Aortic Stenosis & Transcatheter Aortic Valve Replacement Versus Surgical Aortic Valve Replacement

August 7, 2015

A healthy heart beats roughly 100,000 times a day and pumps about five quarts of blood each minute, or 75 gallons every hour. Its job is to supply the body with oxygen rich blood. Blood is pumped through the heart’s four chambers with the help of four heart valves. These heart valves open when the heart pumps to allow blood to flow forward and then close quickly between heartbeats to make sure blood does not flow backwards. Any disruption in this normal flow will make it difficult for the heart to effectively pump the blood where it needs to go.

As we get older, one of the more common problems that can disrupt this normal flow of blood is called aortic stenosis. Aortic stenosis occurs when the aortic valve, which directs blood from the left ventricle into the aorta (the major blood vessel that leads from the heart out to the rest of the body) doesn’t open properly, usually due to a buildup of scar tissue and calcium deposits. Other causes can include radiation therapy, medications, high cholesterol and a history of rheumatic fever. When the aortic valve doesn’t open properly, the heart is forced to work harder to pump the blood throughout your body. Over time, the heart muscle weakens which can affect your overall health and keeps you from participating in normal daily activities.

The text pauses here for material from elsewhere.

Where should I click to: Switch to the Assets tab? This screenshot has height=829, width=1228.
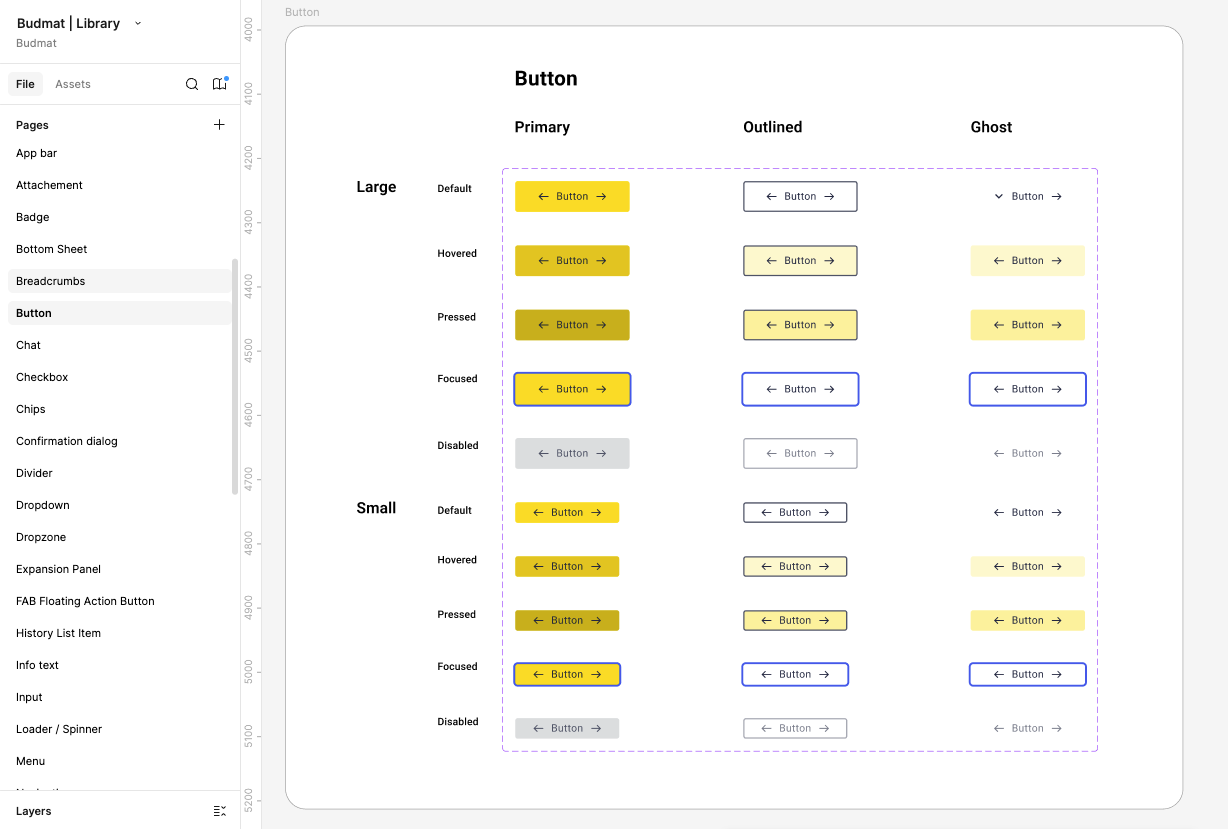tap(72, 84)
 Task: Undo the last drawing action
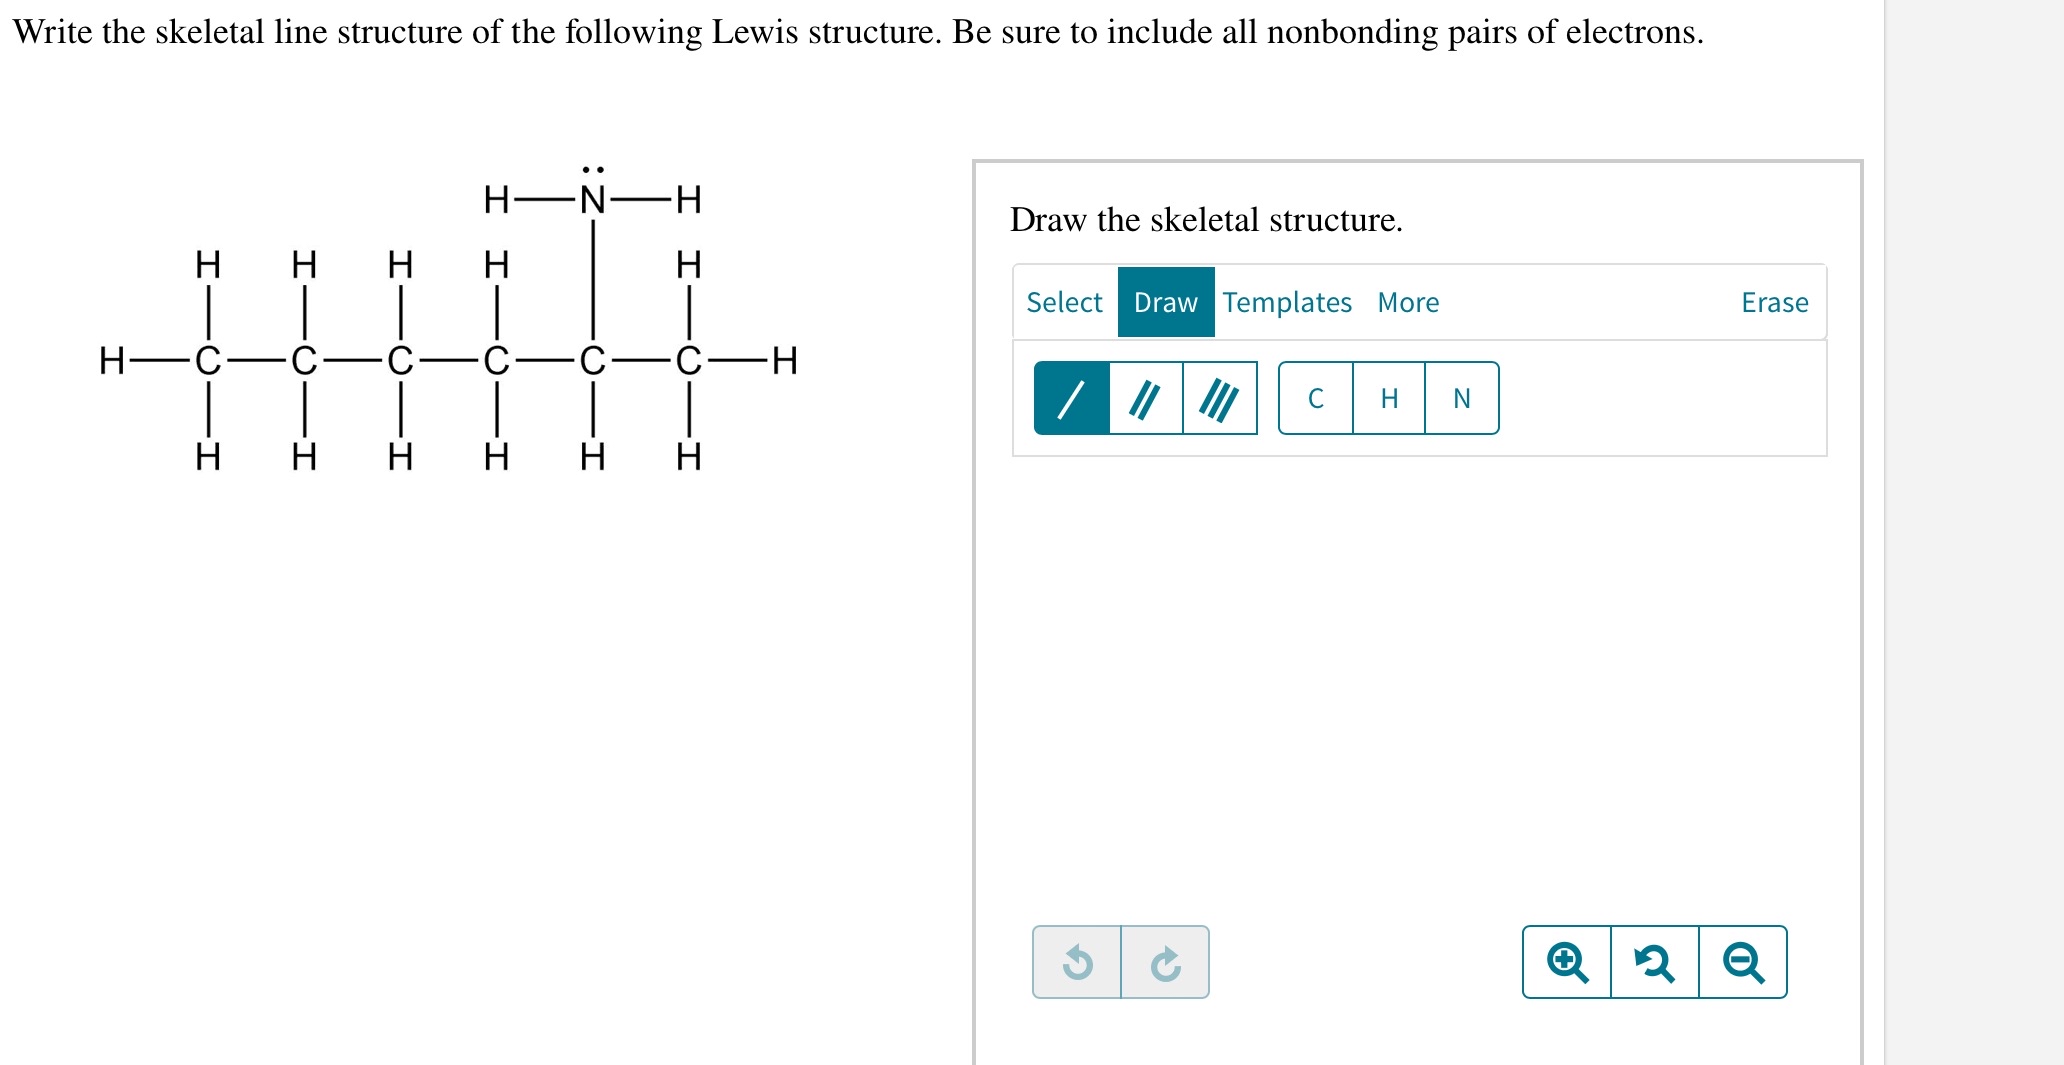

If left untreated, severe aortic stenosis can become a very serious, life threatening conditioning leading to heart failure and increased risk for death. Signs and symptoms of severe aortic stenosis can include chest pain or tightness, dizziness, fatigue, feeling faint or fainting with activity, shortness of breath, heart palpitations and a heart murmur.

Traditionally, aortic valve replacement surgery has been the gold standard treatment for severe symptomatic aortic stenosis. This involves a surgical approach where usually the sternum (breast bone) is split down the middle and the chest is opened with retractors to provide the surgeon the necessary access to the heart and chest cavity in order to replace the aortic valve. The valve can be replaced with either a bovine (cow) or porcine (pig) valve or with a mechanical valve. This surgery is typically performed under general anesthesia and the damaged valve is removed and a new valve is sewn into the space where your own valve used to be. The surgery is performed while the function of your heart is taken over by a heart-lung or cardiopulmonary bypass machine and the patient is also placed on a ventilator while the surgery is being performed. It is considered an invasive procedure requiring increased recovery time. A typical hospital stay can be anywhere from 5-10 days and in some people may be longer if they require transfer to a rehabilitation facility before going home. An average recovery period is 6-8 weeks and includes sternal precautions (special precautions related to the breast bone having been split that allow it to heal properly – these include avoiding certain arm positions or movements and not lifting anything greater than 5-10 pounds).

Within the past several years, a newer and less invasive technique for replacing the aortic valve has been developed for older individuals who may have other diseases or conditions that put them at high risk for undergoing the traditional surgical aortic valve replacement. These patients may have previously been declined as candidates or not referred for the surgery at all. Transcatheter aortic valve replacement or insertion (TAVR/TAVI) involves the new replacement valve being inserted into the heart using a catheter to deliver it, rather than the traditional surgical approach for gaining access to the heart. The end of the catheter holds a small mesh framework (similar to a coronary stent) that has the new tissue valve inside. The catheter is guided from outside the body through the skin and then specified arteries, using specialized imaging equipment, and then is positioned within the diseased aortic valve.  The new valve is then balloon expanded within the diseased valve and displaces the diseased leaflets, allowing the new valve to take over and function. The catheter is then removed. The primary methods of insertion are transfemoral (through the femoral artery and iliac artery) and transapical (through a tiny incision in the apex of the heart).  Newer insertion routes also exist (subclavian/axillary artery and transaortic insertion) but are not as commonly used yet. This procedure is typically performed under local or general anesthesia.

This newer method of aortic valve replacement is considered much less invasive which is why it is a more preferable option for those patients who were not previously considered candidates for the traditional surgical approach.  The typical hospital stay for TAVR/TAVI is between 3-5 days but again, as with the surgical approach, may be longer if transfer to a rehabilitation facility is required prior to returning home. This may often be the case, as the patients who are candidates for this type of aortic valve replacement procedure are more debilitated to begin with and are more prone to the effects of deconditioning. They may need therapy to improve their balance, strength and endurance, along with medical and nursing care to continue to adjust medications. An average recovery period is 1-2 weeks and there are no sternal precautions to adhere to.  In addition, outpatient cardiac rehabilitation programs are effective to help patients continue to recover their function and independence.

As with any surgical procedure, there are certain potential risks and complications that may occur with either of these types of valve replacement surgery. It is important that patients discuss these with their physician in order to make an educated and informed decision regarding the risks versus benefits of either chosen technique for their aortic valve replacement.